第37話 影VS黒の剣士


 剣の中で魔力を圧縮し高密度魔力エネルギーに変換し放つ――聖剣エクスカリバー。その威力は絶大でノーブルイヤン街の城壁ですら一撃で破壊してしまう威力を持っていた。優莉と優美だけなら逃げる事が出来た……が今は後ろに沢山の味方部隊がいた。二人がどうするか迷う。魔力障壁を展開してもこれだけの攻撃を前にしては無意味だと悟る。


 だが――迫りくる攻撃に誰かが魔力障壁を展開した。

 それも攻撃に対して垂直にではなく、斜めにして。


「覚えておくといい。俺を怒らせて特攻の為に部隊を一ヶ所に集めることは愚策だと」


 …………。


 聖剣エクスカリバーの一撃を受け止めるのではなく魔力障壁をまるで発射台のように使い上空に逸らした者は赤紫色の腰まで伸びた髪を揺らしながら上空から優莉と優美達を護るように急降下し姿を見せる。

 まるで今度はこちらの番だと言っているかのように、上空から本日二度目の破壊光線銃がユロを中心として再編成された部隊上空から落ちる。


 味方部隊、優美、優莉、黒の剣士さえも唖然とする中。

 不敵な笑みと共に戦場に姿を見せた、オルメス国の最強は口にする。

「三年ぶりだな。悪いがお前の思い通りにはいかない」

「まさか……お前がここにいたとはな。通りで拠点の攻防において兵器性能ではこちらが優勢だったはずなのに負けたわけだ」

「まぁそうゆうことだ。それで、ユロを含めた部下全員が破壊光線銃によって死んだぞ? まだやるか?」

「フッ。油断して上空からの攻撃に対して何の対策もしていなかった奴ら等いてもいなくても一緒だ」

「そうか。お前上官失格だな」


 魔力で剣を生成し爆(は)ぜるように動く影。後れを取らず反応する黒の剣士。

 二本の剣が夜の戦場で綺麗な火花を散らし何度もぶつかり合う。


「今しかない。優美さん貴女を中心に複合魔力障壁を展開して私を護って。私が影様をサポートするわ」

「かしこまりました」


 優美がすぐに仲間部隊と協力して優莉を護る一つの魔力障壁を展開する。普通の魔力障壁の何倍も強度がある魔力障壁の内側から常に魔力を流し続けることで維持する。

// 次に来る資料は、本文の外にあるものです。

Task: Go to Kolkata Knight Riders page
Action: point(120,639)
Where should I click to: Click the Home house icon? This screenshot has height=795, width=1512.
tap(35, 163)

 それを見た優莉が一度頷き、通信機のスピーカー機能をONにして歌う。

 オルメス国の総隊長にして『戦場の歌姫』がその真価を発揮する。

 声に魔力をのせ、攻撃力向上、防御力向上、速度向上、演算処理能力向上、情報処理能力の補助魔法を付与して歌う。更に、左手の薬指にはめられた魔晶の音指輪のもう一つの効果で魔力を声に乗せて影に渡す。外部から魔力を吸収する手間暇を優莉がカバーする。

 力強い歌声で「譲れない思い」が戦場に響く。


 さっきまで優莉と優美が二人がかりでも喰らい付くのが精一杯だった黒の剣士相手に影は一人で互角に戦っていた。身体能力が優莉の歌を通して向上こそされていたが常人の目から見た影はやはり強かった。

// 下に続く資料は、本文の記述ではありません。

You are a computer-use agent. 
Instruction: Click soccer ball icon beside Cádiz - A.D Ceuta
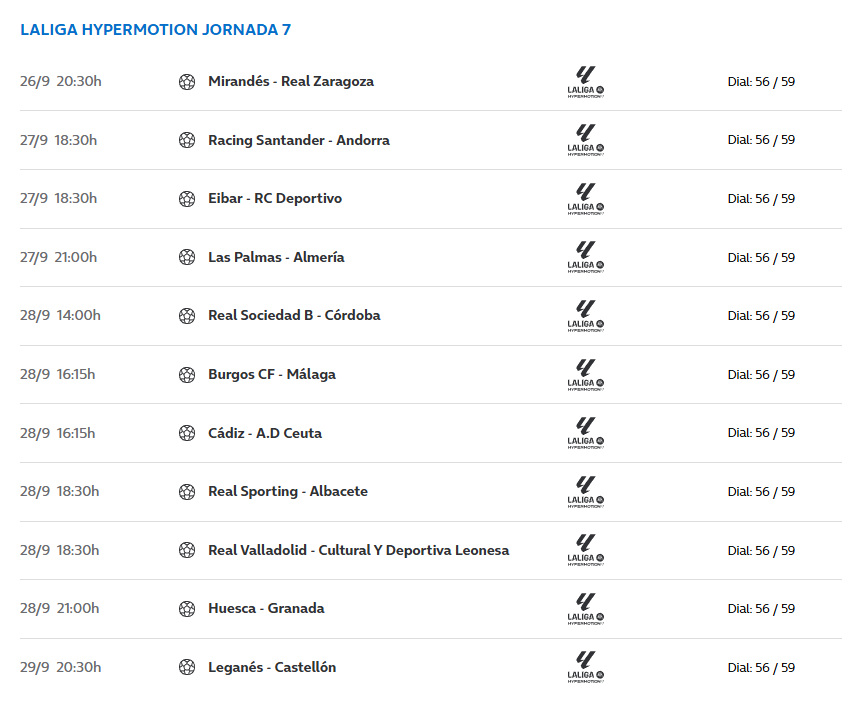187,433
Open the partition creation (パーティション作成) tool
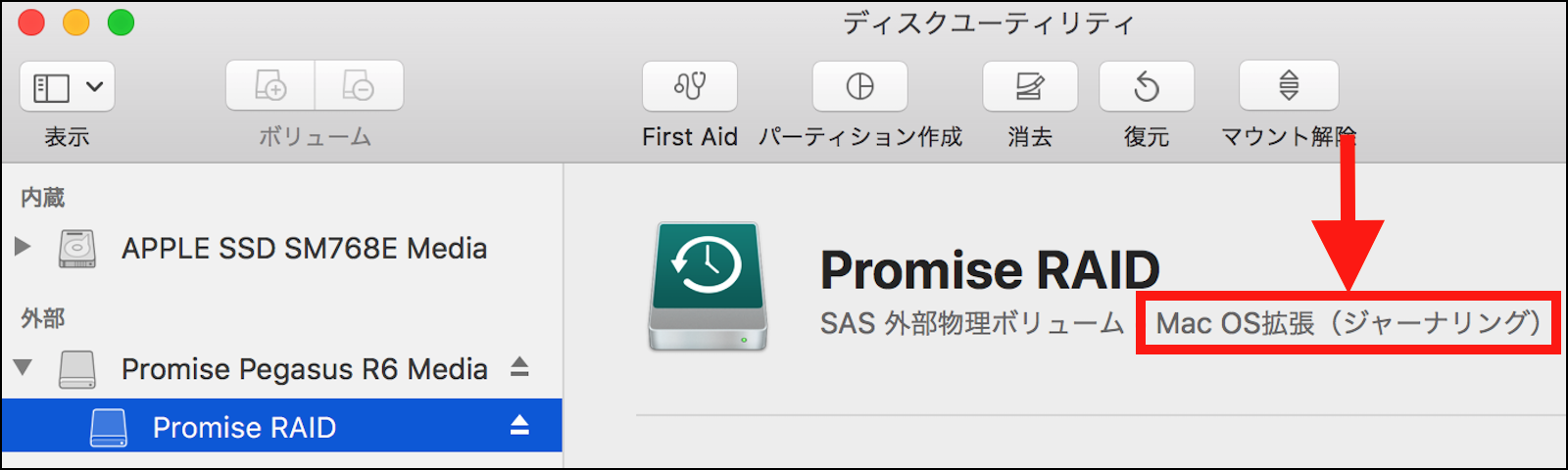1568x470 pixels. (859, 86)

「いいか、よく聞け。お前の部下は理由がなんであれお前を信じて戦っていたんだ。そんな奴らに対して死を前提とした作戦を提示するな! 人も魔人も生きているんだ。それをあたかも道具のように扱うお前を俺は絶対に許さない!」


 影の怒りに呼応するかのように優莉の補助魔法が強くなる。

 そして、影の猛攻に黒の剣士が少しずつ後手に回り始める。

 相手の余裕をなくし、魔法の発動そのものを剣の技量一つで阻止する影。


「拠点を失った時点で負けだと気づいていながら退かない愚か者。何故だ? お前ほどの実力があればその事実に気付いていたはずだ!」


「知れたことを。それが魔人王様のご意思だからだ」


「敗者は死ねというのがか?」


「そうだ。弱き者に生きる資格はない」


 両者がぶつかり合いながら語る。


 三年前と同じく、影が闘い優莉がサポートの形に何かを思い出したかのように安堵する仲間部隊。


 影が神話級の魔法を使いユロを含めた敵部隊の残党を一掃したので、一見状況はオルメス国にとって完全に有利な状況となっていた。